Мы будем, – призывал Хомяков, – продвигаться вперед смело и безошибочно, занимая случайные открытия Запада, но придавая им смысл более глубокий или открывая в них те человеческие начала, которые для Запада остались тайными, спрашивая у истории Церкви и ее законов – светил путеводительных для будущего нашего развития и воскрешая древние формы жизни русской… Тогда, в просвещенных и стройных размерах, в оригинальной красоте общества, соединяющего патриархальность быта областного с глубоким смыслом государства, представляющего нравственное и христианское лицо, воскреснет древняя Русь… полная сил живых и органических[1054].
Заслуга Хомякова в том, что во время увлечения грандиозными системами немецкого идеализма он пытается найти непререкаемые основания отечественного мышления. Во время, когда отсутствовали переводы Гегеля и Фихте, когда не была еще выработана собственная философская терминология, Хомяков пытается донести до соотечественников всю пропасть, лежащую между жизненостью православного мышления и рассудочной отвлеченностью западноевропейских построений.
Хомяков пишет в статье «О возможности русской художественной школы»:
Полнота и целость разума во всех его отправлениях требуют полноты в жизни; и там, где знание оторвалось от жизни, где общество, хранящее это знание, оторвалось от своей родной основы, там может развиваться и преобладать только рассудок, – сила разлагающая, а не живительная, сила скудная, потому что она может только пользоваться данными, получаемыми ею извне, сила одинокая и разъединяющая. Все прочие животворные способности разума живут и крепнут только в дружеском общении мыслящих существ; рассудок же в своих низших отправлениях (в поверхностном анализе) не требует ни сочувствия, ни общения, ни братства и делается единственным представителем мыслящей способности в оскудевшей и эгоистической душе[1055].

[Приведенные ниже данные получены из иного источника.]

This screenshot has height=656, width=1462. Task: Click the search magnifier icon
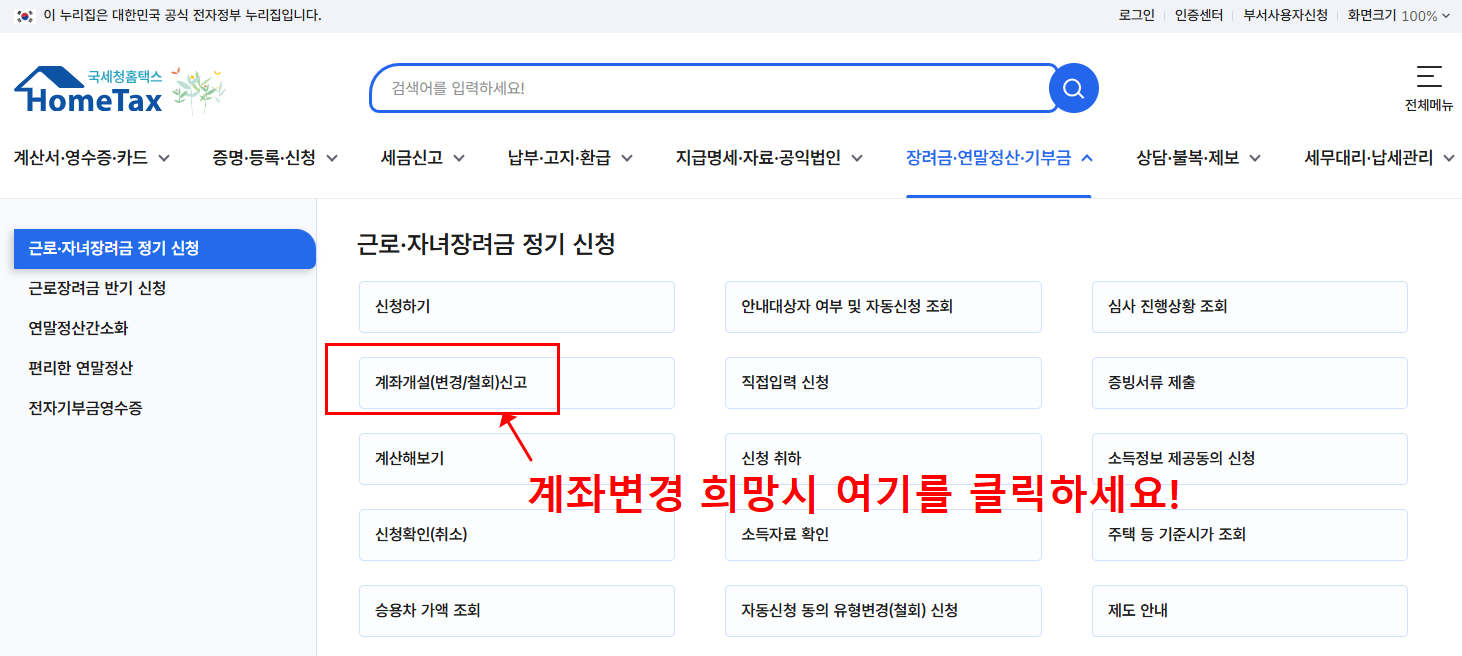click(1073, 88)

Русский мыслитель печется о философии жизненной, действенной, практичной. Привлекательны укорененность Хомякова в национальном быте, трезвый, хозяйственный подход к тому, что должна и может сделать Россия. Его мировоззрение необычайно трезво и удивительно прагматично. Оно жизненно конкретно, а потому не имеет стройной формы, характерной для последующих мыслителей, начиная с Соловьева. Гениальны прозрения Хомякова, высказанные попутно, в форме кратких очерков, набросков, записей между строк.

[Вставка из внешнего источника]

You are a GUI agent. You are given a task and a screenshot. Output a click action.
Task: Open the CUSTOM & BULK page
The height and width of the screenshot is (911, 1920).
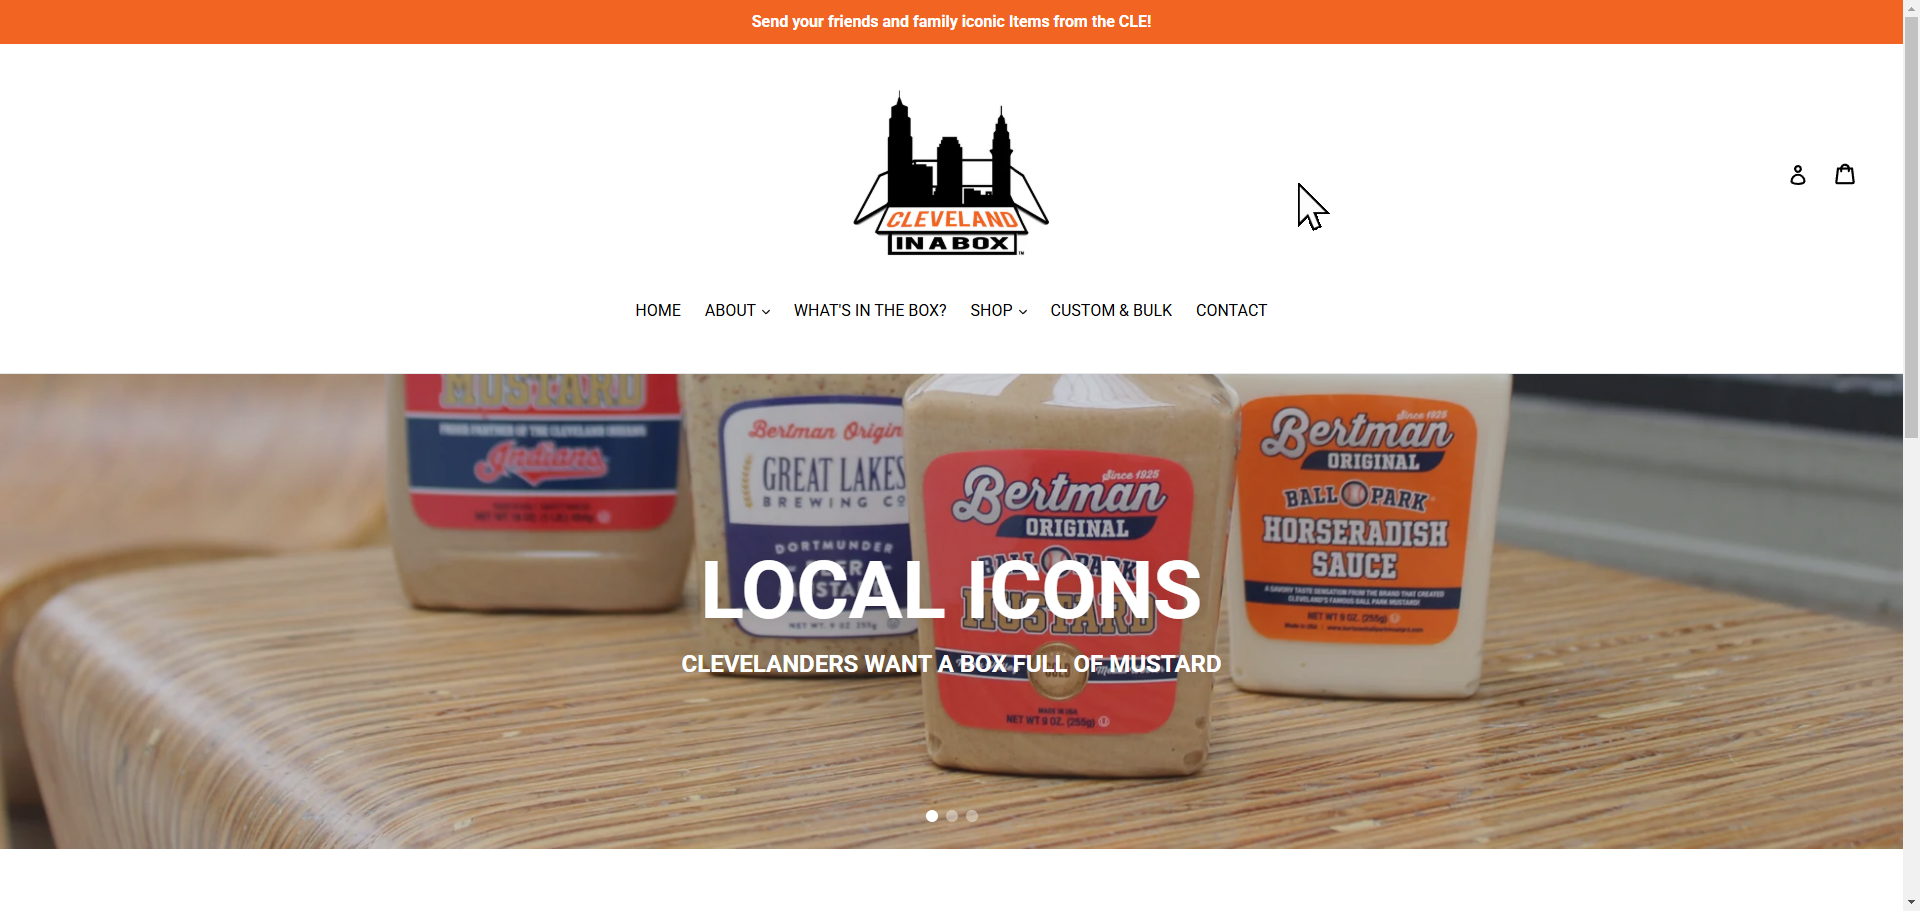tap(1111, 311)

Нет нужды говорить о непосредственном влиянии Хомякова на плеяду русских мыслителей, составивших основной цвет русской философии, – В. С. Соловьева, П. А. Флоренского, С. Н. Булгакова, Н. О. Лосского, ибо факт этот не вызывает особых сомнений
Национальный дух творчества Хомякова оказался наиболее близок Н. А. Бердяеву, В. Ф. Эрну, И. А. Ильину. Бердяев свою близость к Хомякову обозначил в работе, посвященной его личности и творчеству. Наряду с Бердяевым философы, группировавшиеся вокруг издательства «Путь», чувствовали свою творческую преемственную связь с Хомяковым и Киреевским.